> **PAGE**:

>> start

Reference throughout this specification to “one implementation,” or “an implementation,” means that a particular feature, structure, or characteristic described in connection with the implementation is included in at least one implementation. Thus, the appearances of the phrase “in one implementation,” or “in an implementation,” in various places throughout this specification can, but are not necessarily, referring to the same implementation, depending on the circumstances. Furthermore, the particular features, structures, or characteristics may be combined in any suitable manner in one or more implementations.
To the extent that the terms “includes,” “including,” “has,” “contains,” variants thereof, and other similar words are used in either the detailed description or the claims, these terms are intended to be inclusive in a manner similar to the term “comprising” as an open transition word without precluding any additional or other elements.
As used in this application, the terms “component,” “module,” “system,” or the like are generally intended to refer to a computer-related entity, either hardware (e.g., a circuit), software, a combination of hardware and software, or an entity related to an operational machine with one or more specific functionalities. For example, a component may be, but is not limited to being, a process running on a processor (e.g., digital signal processor), a processor, an object, an executable, a thread of execution, a program, and/or a computer. By way of illustration, both an application running on a controller and the controller can be a component. One or more components may reside within a process and/or thread of execution and a component may be localized on one computer and/or distributed between two or more computers. Further, a “device” can come in the form of specially designed hardware; generalized hardware made specialized by the execution of software thereon that enables hardware to perform specific functions (e.g., generating interest points and/or descriptors); software on a computer readable medium; or a combination thereof.

>> end

> **STORED DATA**:
>> start

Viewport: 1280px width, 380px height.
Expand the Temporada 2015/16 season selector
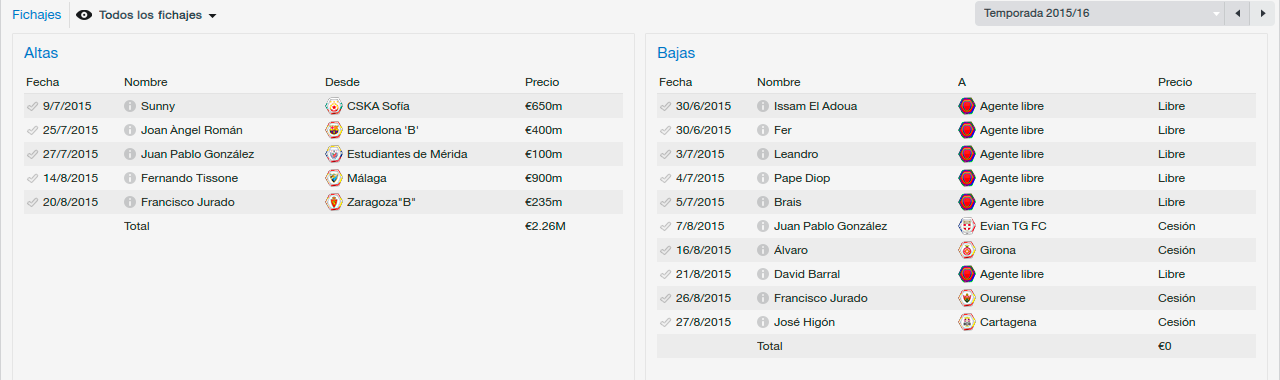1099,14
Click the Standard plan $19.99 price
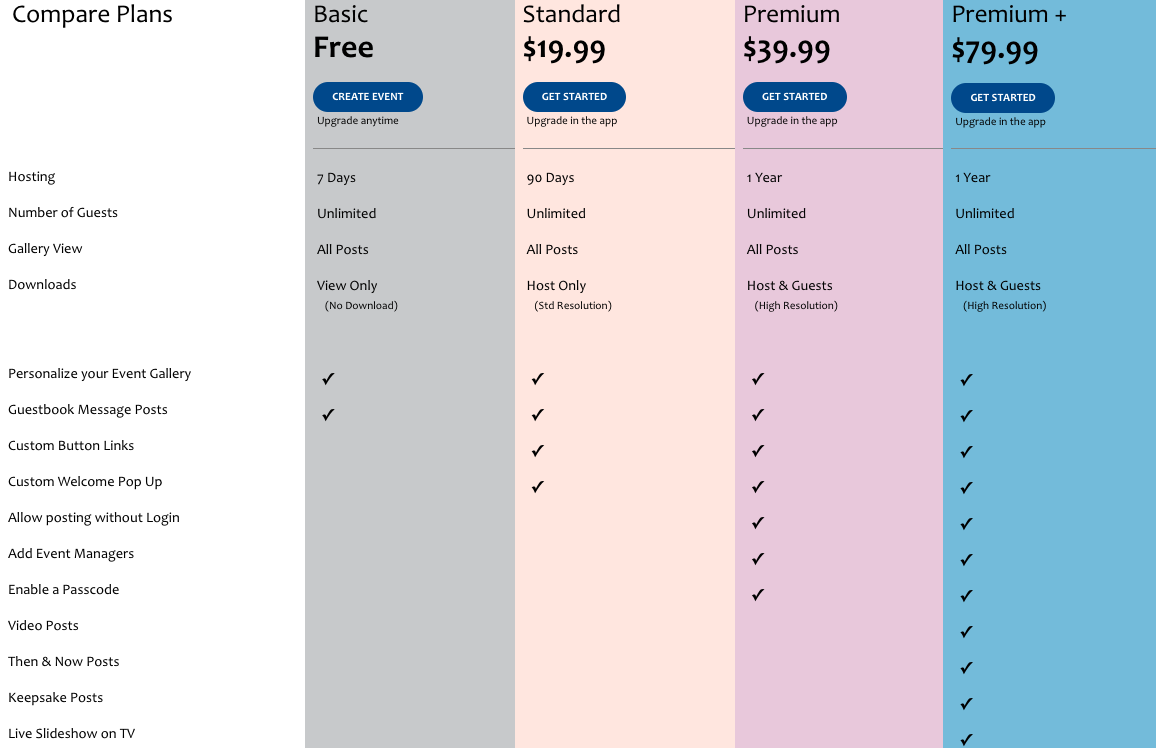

>> end

> **WHAT THE TASK ASKS**:
Continue the specification passage defining terms such as "component" and "device" from the point where it stops.

> **RESULT BELOW**:
The aforementioned systems, circuits, modules, and so on have been described with respect to interact between several components and/or blocks. It can be appreciated that such systems, circuits, components, blocks, and so forth can include those components or specified sub-components, some of the specified components or sub-components, and/or additional components, and according to various permutations and combinations of the foregoing. Sub-components can also be implemented as components communicatively coupled to other components rather than included within parent components (hierarchical). Additionally, it should be noted that one or more components may be combined into a single component providing aggregate functionality or divided into several separate sub-components, and any one or more middle layers, such as a management layer, may be provided to communicatively couple to such sub-components in order to provide integrated functionality. Any components described herein may also interact with one or more other components not specifically described herein but known by those of skill in the art.
Moreover, the words “example” or “exemplary” are used herein to mean serving as an example, instance, or illustration. Any aspect or design described herein as “exemplary” is not necessarily to be construed as preferred or advantageous over other aspects or designs. Rather, use of the words “example” or “exemplary” is intended to present concepts in a concrete fashion. As used in this application, the term “or” is intended to mean an inclusive “or” rather than an exclusive “or.” That is, unless specified otherwise, or clear from context, “X employs A or B” is intended to mean any of the natural inclusive permutations. That is, if X employs A; X employs B; or X employs both A and B, then “X employs A or B” is satisfied under any of the foregoing instances. In addition, the articles “a” and “an” as used in this application and the appended claims should generally be construed to mean “one or more” unless specified otherwise or clear from context to be directed to a singular form.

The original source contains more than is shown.